Tindakan penangkapan 11 Warga Maba Sangaji tidak hanya melukai hukum, tetapi juga merendahkan martabat manusia. Dan penangkapan ini bukan hanya tentang mereka yang diborgol, tetapi juga tentang kami yang kehilangan rasa aman. Ini adalah pesan intimidasi agar masyarakat takut melawan. Namun, kami, para perempuan; anak, cucu, istri serta ibu dari 11 tahanan warga maba sangaji, tidak akan diam.
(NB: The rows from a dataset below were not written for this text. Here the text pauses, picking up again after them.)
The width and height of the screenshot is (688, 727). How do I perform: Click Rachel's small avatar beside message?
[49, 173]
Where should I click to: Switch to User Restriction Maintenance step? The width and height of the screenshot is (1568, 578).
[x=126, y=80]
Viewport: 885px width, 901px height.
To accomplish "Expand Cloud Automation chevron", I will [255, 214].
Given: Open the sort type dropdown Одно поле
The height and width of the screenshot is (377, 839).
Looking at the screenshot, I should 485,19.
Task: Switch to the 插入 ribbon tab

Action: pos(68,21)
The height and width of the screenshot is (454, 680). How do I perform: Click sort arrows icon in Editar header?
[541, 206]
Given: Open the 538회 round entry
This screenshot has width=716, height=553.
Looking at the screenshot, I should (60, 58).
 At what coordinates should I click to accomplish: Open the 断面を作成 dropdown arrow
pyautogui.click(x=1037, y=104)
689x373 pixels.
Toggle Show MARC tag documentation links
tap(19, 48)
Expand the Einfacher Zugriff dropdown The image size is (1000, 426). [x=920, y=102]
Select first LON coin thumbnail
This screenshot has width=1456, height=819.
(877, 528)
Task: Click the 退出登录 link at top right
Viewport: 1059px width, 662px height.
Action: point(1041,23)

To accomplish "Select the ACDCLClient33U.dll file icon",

Kami akan terus bersuara, akan terus membela keadilan karena mempertahankan tanah berarti mempertahankan kehidupan.
Kami mendesak pemerintah untuk segera membebaskan 11 Tahanan Politik Maba Sangaji yang ditahan dan menghentikan kriminalisasi terhadap pejuang lingkungan. Cabut izin PT Possition, Pelibatan penuh perempuan adat dalam setiap proses izin tambang, sesuai UUD dan prinsip hak asasi dan kembalikan hak masyarakat adat untuk menentukan nasib ruang hidupnya.
Bagi kami, tanah bukan sekadar tempat berpijak. Ia adalah rahim yang melahirkan generasi, sumber air, udara, dan pangan. Jika tanah mati, kita semua akan ikut mati. Itulah sebabnya saya serta perempuan lainnya di luar sana masih peduli, tetap berdiri tegak, bukan untuk menolak kemajuan, tetapi untuk menjaga agar kehidupan tetap ada.